TASK = The output should be limited to the line holding "You are a computer-use agent. 1000x625" and the lines after it through the end of the entries, each restated exactly.

RECORD EXCERPTS =
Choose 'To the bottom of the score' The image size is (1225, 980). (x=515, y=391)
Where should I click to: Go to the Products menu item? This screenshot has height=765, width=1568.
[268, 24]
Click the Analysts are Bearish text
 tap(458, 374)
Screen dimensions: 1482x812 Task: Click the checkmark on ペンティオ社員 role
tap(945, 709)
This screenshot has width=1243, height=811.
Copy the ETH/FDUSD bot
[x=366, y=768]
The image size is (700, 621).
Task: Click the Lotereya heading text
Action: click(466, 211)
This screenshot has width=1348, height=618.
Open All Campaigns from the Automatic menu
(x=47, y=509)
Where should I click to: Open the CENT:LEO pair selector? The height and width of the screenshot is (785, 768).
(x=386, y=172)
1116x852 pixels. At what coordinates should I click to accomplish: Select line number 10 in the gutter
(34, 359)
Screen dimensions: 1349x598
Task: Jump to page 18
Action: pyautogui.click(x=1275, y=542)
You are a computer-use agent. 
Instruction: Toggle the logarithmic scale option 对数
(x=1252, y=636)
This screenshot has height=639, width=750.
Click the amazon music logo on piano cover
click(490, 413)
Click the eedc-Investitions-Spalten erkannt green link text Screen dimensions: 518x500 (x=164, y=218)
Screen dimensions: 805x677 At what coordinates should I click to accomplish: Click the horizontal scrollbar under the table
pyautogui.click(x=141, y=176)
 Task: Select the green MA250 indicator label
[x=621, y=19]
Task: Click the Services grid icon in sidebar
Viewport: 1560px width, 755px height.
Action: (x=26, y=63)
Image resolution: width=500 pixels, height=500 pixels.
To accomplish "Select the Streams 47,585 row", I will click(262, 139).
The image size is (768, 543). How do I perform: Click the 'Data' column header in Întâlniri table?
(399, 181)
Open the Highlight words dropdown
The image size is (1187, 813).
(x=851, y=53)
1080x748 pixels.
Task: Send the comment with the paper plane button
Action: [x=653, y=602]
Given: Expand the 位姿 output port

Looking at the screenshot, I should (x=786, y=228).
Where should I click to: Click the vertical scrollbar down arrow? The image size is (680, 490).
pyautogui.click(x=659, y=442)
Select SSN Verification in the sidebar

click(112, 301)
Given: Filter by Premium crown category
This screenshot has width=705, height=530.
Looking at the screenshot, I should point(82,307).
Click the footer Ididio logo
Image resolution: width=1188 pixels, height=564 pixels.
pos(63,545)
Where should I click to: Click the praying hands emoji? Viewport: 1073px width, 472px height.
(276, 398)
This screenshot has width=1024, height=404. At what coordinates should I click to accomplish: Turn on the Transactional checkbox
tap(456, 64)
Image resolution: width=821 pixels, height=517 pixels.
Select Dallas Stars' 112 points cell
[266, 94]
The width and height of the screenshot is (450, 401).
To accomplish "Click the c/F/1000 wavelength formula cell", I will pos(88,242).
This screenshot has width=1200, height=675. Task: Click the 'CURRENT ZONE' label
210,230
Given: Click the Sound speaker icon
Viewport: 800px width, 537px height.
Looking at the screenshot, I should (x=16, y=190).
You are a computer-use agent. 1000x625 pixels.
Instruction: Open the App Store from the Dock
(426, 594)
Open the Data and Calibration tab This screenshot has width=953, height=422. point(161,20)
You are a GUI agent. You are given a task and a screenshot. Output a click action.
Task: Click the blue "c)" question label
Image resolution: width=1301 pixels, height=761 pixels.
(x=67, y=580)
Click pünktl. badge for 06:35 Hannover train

RESPONSE BELOW =
You are a computer-use agent. 1000x625 pixels.
Instruction: Open the App Store from the Dock
(426, 594)
Open the Data and Calibration tab This screenshot has width=953, height=422. point(161,20)
You are a GUI agent. You are given a task and a screenshot. Output a click action.
Task: Click the blue "c)" question label
Image resolution: width=1301 pixels, height=761 pixels.
(x=67, y=580)
Click pünktl. badge for 06:35 Hannover train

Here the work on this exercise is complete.